# Urdu : The use of hua



## Cilquiestsuens

Hello,


What do native speakers think of these (not standard?) uses of huaa / huee / huii...

1. Uskaa yeh gaanaa chal gayaa huaa hai

2. Aapka ghar ban gayaa huaa hai

3. Woh kitaab kharaab huii huii hai...

Do you have it in your Urdu. Is it colloquial ? Wrong ?

Thanks in advance.


----------



## panjabigator

I think the first two are correct Urdu (participial, no?).

I say the third one and I think it may be colloquial, but it might be grammatically incorrect.  Good question--I've been meaning to ask myself.


----------



## Illuminatus

Surprisingly, I find the first two non-idiomatic, whereas the last one fine (although I would rarely use it with Kitaab). In such sentences, we normally add intensifiers like _Vaise bhi_.
For eg. _Meri kismat to vaise bhi pehle se hi kharab hui hui hai (Though, kaharab hai sounds more natural).

_For the first two sentences, a more natural variant is:

_Uska gaana (vaise bhi) chal chuka hai_
_Aapka ghar (vaise bhi) ban chuka hai_.

The _vaise bhi _adds the meaning _anyhow.

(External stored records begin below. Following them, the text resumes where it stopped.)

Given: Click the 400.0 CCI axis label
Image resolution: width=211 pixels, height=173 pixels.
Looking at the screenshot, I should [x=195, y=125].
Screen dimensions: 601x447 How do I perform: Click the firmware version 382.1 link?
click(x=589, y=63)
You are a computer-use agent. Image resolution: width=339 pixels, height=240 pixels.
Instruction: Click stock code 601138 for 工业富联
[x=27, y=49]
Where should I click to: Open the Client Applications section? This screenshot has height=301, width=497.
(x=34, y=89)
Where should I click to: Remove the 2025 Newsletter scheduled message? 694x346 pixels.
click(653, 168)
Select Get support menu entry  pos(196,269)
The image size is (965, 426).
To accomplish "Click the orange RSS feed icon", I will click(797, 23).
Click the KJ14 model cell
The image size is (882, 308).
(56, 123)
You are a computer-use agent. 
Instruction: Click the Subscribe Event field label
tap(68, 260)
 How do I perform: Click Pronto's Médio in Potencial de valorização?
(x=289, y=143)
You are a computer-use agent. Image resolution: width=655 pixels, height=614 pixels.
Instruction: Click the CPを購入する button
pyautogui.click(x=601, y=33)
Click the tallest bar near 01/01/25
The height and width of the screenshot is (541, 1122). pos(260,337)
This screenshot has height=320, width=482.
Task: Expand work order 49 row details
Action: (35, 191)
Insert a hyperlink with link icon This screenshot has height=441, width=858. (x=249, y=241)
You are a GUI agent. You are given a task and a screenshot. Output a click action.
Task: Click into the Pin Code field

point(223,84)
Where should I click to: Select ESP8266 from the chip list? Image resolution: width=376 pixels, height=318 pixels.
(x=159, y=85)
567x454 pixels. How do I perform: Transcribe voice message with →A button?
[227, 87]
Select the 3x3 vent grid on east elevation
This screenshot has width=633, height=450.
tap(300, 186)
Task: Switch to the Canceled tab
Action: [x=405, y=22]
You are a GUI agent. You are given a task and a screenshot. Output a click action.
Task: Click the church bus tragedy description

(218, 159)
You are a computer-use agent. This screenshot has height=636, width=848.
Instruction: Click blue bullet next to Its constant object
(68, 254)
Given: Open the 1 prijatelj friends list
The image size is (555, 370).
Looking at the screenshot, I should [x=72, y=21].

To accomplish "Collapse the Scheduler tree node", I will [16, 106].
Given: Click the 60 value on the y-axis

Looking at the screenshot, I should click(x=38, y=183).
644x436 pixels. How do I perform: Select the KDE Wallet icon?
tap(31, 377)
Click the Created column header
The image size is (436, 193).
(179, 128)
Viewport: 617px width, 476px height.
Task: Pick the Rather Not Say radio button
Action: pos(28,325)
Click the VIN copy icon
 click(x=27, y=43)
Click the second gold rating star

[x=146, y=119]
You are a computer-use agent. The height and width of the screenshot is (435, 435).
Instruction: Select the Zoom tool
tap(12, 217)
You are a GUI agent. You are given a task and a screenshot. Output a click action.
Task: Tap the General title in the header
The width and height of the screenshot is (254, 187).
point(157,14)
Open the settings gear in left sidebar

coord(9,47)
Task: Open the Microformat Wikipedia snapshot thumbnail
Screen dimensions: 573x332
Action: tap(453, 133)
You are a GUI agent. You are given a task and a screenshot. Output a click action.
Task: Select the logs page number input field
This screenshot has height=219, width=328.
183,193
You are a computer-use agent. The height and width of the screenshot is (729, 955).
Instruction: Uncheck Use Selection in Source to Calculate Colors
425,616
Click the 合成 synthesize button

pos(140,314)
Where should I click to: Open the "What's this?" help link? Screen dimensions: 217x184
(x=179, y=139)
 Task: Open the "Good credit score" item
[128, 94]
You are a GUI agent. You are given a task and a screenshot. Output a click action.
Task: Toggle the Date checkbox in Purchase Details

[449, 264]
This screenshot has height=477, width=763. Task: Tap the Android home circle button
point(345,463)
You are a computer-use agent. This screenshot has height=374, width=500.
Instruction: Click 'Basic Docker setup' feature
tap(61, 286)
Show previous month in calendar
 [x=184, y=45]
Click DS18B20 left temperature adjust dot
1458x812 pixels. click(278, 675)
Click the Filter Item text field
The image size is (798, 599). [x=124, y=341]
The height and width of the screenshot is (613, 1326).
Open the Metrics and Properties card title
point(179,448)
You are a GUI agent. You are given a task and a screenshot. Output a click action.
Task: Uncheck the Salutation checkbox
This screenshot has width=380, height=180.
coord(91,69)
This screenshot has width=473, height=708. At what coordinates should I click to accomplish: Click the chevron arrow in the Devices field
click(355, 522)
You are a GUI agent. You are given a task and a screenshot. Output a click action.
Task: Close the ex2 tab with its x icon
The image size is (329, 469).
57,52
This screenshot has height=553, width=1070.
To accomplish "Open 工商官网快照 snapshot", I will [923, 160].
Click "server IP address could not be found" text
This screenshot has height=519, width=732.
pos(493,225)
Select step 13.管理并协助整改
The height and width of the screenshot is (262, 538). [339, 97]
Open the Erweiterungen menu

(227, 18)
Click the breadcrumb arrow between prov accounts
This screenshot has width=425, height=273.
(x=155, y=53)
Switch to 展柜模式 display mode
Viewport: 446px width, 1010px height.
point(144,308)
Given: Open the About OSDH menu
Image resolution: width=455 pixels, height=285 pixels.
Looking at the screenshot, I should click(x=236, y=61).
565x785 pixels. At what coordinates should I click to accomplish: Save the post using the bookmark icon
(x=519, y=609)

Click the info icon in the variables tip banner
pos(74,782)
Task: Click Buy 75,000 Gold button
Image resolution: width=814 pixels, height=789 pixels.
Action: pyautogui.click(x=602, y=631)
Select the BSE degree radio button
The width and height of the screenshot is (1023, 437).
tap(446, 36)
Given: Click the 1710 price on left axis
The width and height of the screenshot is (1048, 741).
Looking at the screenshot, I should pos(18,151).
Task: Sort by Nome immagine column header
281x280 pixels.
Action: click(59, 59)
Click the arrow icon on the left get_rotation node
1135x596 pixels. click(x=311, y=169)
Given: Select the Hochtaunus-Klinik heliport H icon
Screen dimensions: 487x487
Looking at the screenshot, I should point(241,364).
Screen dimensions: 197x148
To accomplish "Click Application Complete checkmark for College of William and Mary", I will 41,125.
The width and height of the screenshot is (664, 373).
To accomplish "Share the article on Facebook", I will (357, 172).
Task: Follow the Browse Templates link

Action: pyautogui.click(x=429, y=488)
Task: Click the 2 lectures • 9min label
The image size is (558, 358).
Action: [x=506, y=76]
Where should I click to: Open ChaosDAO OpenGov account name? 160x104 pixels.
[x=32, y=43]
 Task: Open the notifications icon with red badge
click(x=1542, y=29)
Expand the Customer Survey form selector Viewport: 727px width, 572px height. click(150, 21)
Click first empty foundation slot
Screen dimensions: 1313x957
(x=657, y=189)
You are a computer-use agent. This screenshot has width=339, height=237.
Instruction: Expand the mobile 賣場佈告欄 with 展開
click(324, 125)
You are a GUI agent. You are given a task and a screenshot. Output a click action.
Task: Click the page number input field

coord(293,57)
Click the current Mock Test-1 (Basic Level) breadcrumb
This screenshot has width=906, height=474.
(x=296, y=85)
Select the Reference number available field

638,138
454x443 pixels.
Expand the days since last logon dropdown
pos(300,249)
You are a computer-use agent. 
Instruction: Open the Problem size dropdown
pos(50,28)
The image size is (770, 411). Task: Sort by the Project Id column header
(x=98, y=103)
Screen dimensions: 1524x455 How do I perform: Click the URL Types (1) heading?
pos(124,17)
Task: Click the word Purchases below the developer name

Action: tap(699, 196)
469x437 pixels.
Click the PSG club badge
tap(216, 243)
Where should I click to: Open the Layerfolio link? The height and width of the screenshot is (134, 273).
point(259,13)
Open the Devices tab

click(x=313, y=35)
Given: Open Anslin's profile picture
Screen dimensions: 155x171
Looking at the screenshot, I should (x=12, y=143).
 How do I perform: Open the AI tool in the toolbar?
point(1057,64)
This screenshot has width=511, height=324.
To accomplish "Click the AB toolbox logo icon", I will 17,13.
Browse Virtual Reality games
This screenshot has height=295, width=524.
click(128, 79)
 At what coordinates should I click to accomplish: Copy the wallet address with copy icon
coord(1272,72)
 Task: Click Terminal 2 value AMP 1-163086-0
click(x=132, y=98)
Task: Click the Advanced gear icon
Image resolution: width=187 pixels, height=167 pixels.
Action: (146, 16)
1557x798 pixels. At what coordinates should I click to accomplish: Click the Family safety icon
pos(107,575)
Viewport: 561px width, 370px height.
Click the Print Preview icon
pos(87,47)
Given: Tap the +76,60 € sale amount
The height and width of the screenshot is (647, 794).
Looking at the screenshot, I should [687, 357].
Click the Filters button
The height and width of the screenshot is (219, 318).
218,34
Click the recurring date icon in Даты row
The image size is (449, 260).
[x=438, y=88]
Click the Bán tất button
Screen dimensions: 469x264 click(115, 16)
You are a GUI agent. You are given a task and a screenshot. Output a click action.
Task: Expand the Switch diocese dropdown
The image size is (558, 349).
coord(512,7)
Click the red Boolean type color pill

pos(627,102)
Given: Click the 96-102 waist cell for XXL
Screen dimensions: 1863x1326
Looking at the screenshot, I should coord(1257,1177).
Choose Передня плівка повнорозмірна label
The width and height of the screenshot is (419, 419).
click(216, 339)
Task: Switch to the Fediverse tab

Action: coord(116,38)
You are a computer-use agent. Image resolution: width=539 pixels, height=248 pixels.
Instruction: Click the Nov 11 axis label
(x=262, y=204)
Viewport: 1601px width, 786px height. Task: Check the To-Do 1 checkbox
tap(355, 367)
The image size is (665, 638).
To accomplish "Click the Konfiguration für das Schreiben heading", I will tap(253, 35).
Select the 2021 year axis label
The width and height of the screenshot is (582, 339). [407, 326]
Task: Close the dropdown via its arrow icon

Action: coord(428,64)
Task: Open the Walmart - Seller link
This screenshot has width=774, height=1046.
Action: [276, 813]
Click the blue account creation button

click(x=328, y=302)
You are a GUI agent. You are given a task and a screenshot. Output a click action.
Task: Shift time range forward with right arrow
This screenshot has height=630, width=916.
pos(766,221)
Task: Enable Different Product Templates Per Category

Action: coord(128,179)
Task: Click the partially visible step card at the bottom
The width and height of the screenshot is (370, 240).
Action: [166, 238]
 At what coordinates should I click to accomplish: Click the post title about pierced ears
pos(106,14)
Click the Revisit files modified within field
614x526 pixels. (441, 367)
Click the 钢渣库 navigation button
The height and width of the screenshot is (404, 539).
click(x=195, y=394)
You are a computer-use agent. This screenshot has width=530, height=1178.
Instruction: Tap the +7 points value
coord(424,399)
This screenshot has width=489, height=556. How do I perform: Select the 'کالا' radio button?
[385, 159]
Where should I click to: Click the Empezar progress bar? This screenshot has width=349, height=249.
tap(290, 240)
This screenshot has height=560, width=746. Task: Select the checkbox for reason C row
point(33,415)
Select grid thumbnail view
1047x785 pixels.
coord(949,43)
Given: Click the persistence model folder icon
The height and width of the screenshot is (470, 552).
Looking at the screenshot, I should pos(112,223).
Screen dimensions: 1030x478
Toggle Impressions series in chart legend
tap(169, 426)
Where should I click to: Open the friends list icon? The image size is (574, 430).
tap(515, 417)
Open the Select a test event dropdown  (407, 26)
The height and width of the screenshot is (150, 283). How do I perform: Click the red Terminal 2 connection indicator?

Your house has (anyhow) been built_


----------



## Faylasoof

Hi,

I’m afraid all three are incorrect for the following reasons:

<chal jaanaa>, from which we get <chal gayaa>, is a (compound) verb. <hoona>, from which you get <huaa>, is also a verb. You don’t need the 2nd verb here. It is simply redundant. 

The following are the correct forms:

1. Uskaa yeh gaanaa chal gayaa hai


2. Aapka ghar ban gayaa hai


3. Woh kitaab kharaab huii hai...


… and Illuminatus, for your sentence too we do not need the 2nd hui – _as you point out yourself_. So we would normally say: 


_Meri kismat to vaise bhi pehle se hi kharab hui hai _

Alternatively, one can say:

_Meri kismat to vaise bhi pehle se hi kharab *hogai *hai _


Regards


----------



## Illuminatus

I think the meanings conveyed are different.

_Aapka ghar ban gayaa hai: Your house has been built.

Aapka ghar ban gayaa hua hai: Your house is already in the state of 'having been built'.

_Sorry it sounds a bit clumsy in English, but these two sentences mean slightly different things to me. The second is more emphatic.

BUT, I will certainly replace the second one with the more natural _Aapka ghar to banaa hua hai._


----------



## Faylasoof

If you wish to say:

_<Your house is already in the state of __'having been built'>__._

Then I would say it like this:

*Your house has already been built*

This is standard English conveying the above idea. In Urdu-Hindi it would then be:

*Aapka ghar to banaa hua hai*

The <to> gives an added effect for <already>.

Additionally, if we say:

*Aapka ghar to ban gayaa hoga *

Then it means:

*Your house must already have been built*.

Also, if we say:

*Aapka ghar ban gayaa hoga *

Then it translates as:

*Your house must have been built*

*….* and 

*Aapka ghar ab to ban gayaa hoga*

… means

*Your house must already have been built by now*.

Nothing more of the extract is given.